Le gouvernement, qui a fait de l'écologie une de ses grandes priorités, est resté vendredi sur sa position en appelant une nouvelle fois à voter en faveur de l'amendement. Mais il a été déjugé par sa propre majorité. Il est "hors de question qu'on revienne sur ce qu'on a voté l'année dernière", a souligné la députée en marche Emilie Cariou.
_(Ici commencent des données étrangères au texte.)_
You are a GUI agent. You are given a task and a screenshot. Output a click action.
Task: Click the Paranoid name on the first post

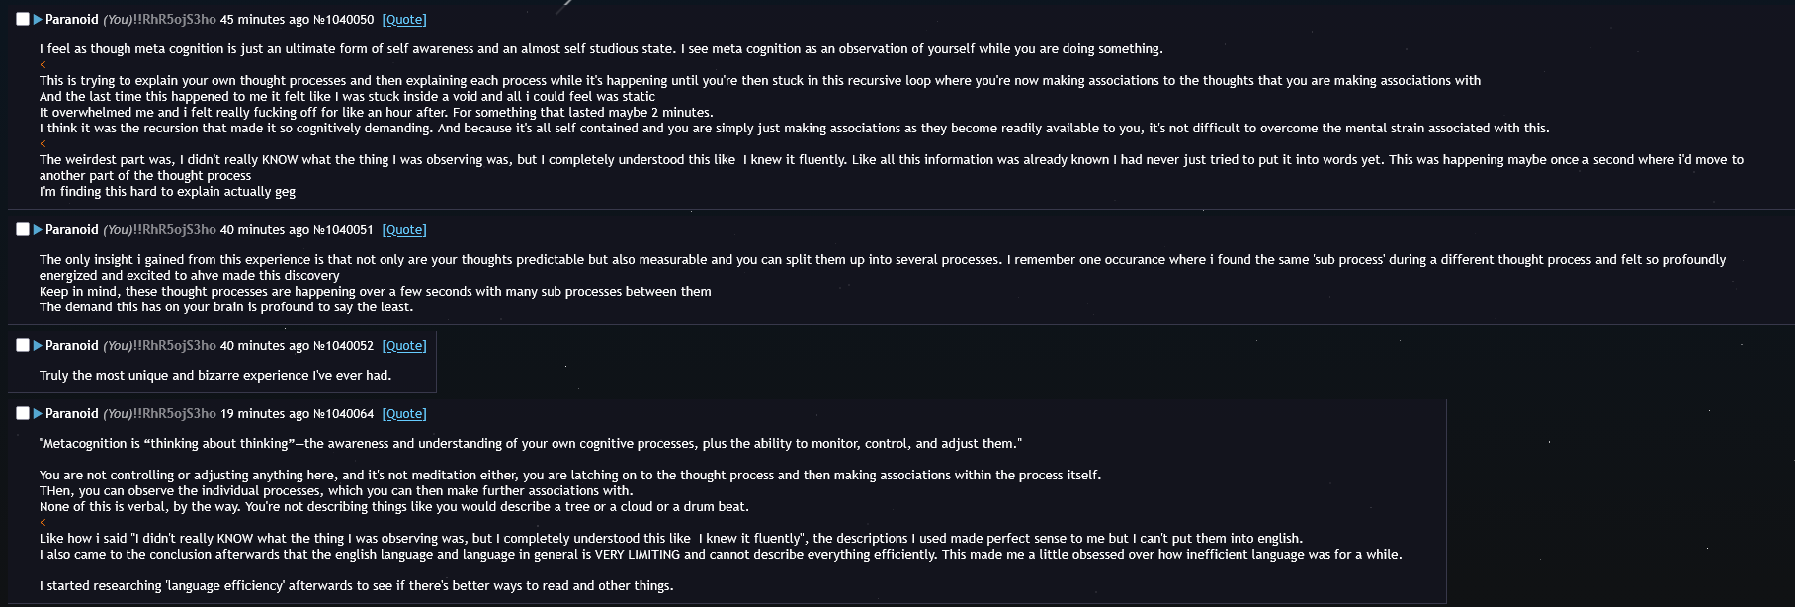(x=72, y=20)
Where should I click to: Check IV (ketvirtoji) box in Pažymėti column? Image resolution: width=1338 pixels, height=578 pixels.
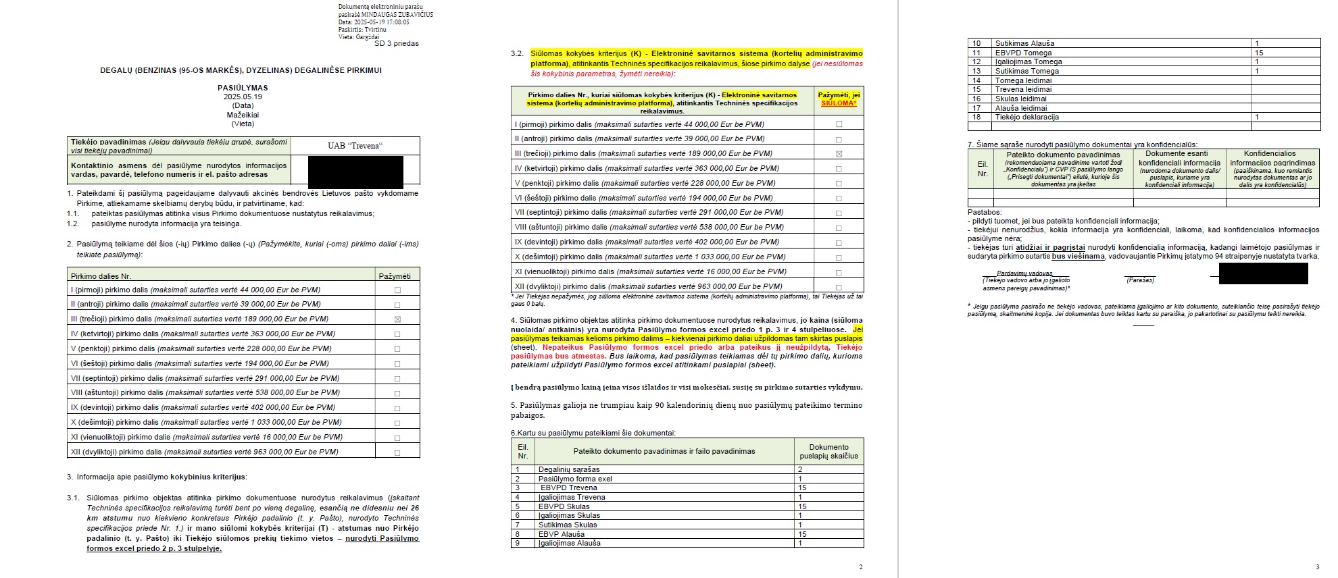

"Cette niche fiscale est complice d'un écocide, on ne peut pas soutenir ça", a fustigé l'ancienne ministre de l'Environnement Delphine Batho, alertant sur la disparition des orangs-outans. "Allez vous donner directement votre ministère à Total ?", a lancé Mathilde Panot (LFI). D'autres députés ont dénoncé "un vote en catimini" jeudi. "On ne peut pas revenir par la fenêtre quand on a été bouté par le porte" l'année précédente, a souligné le rapporteur général Joël Giraud (LaREM), déplorant un "chantage à l'emploi indécent" de la part de Total. 

"Plus royalistes que le roi"

Le revirement de jeudi avait été immédiatement dénoncé par les associations écologistes comme le résultat d'un "lobbying éhonté" de Total, qui a démarré début juillet l'exploitation d'une raffinerie d'agrocarburants à La Mède, près de Marseille. 

L'amendement controversé était d'ailleurs cosigné par des élus Modem, LaREM et LR des Bouches-du-Rhône. L'un d'eux, Mohamed Laqhila (MoDem), a de nouveau appelé vendredi à "ne pas mettre en péril notre industrie" face à la concurrence étrangère et "ne pas être plus royalistes que le roi". Le site, qui emploie 250 personnes, a prévu de traiter 650.000 tonnes d'huiles et de graisses par an et de s'approvisionner en huile de palme "durable et certifiée" à hauteur de 300.000 tonnes au maximum, selon le groupe pétrolier.

L'utilisation massive d'huile de palme dans l'industrie, des carburants aux cosmétiques en passant par l'alimentation, est accusée par les défenseurs de l'environnement de provoquer une déforestation massive et une menace sur la biodiversité des forêts tropicales mondiales.

"Patrick Pouyanné, PDG de Total, a souligné que la puissance publique avait été incohérente en soutenant la transformation de l'usine de La Mède en bioraffinerie et en réclamant des investissements de 200 ou 300 millions d'euros, il y a quelques années, pour ensuite renoncer" à un soutien", selon Roland Lescure. "Cela peut s'entendre", a-t-il ajouté.

Fin octobre, le PDG de Total avait plaidé sa cause en demandant "juste à être au même niveau de compétition que nos concurrents européens qui, contrairement à nous, bénéficient d'un avantage fiscal jusqu'en 2030". Côté écologistes, l'association France nature Environnement (FNE) a dénoncé "un chantage à l'emploi mené par Total autour de l'usine de La Mède, usine dont la légalité est débattue en justice suite à une plainte". 

Et de dénoncer un "désastre environnemental" causé, selon elle, par la production extensive d'huile de palme: "Chaque jour, des milliers d'hectares sont brûlés pour faire pousser ces palmiers déforestant une grande partie de l'Asie du Sud-Est et de l'Afrique".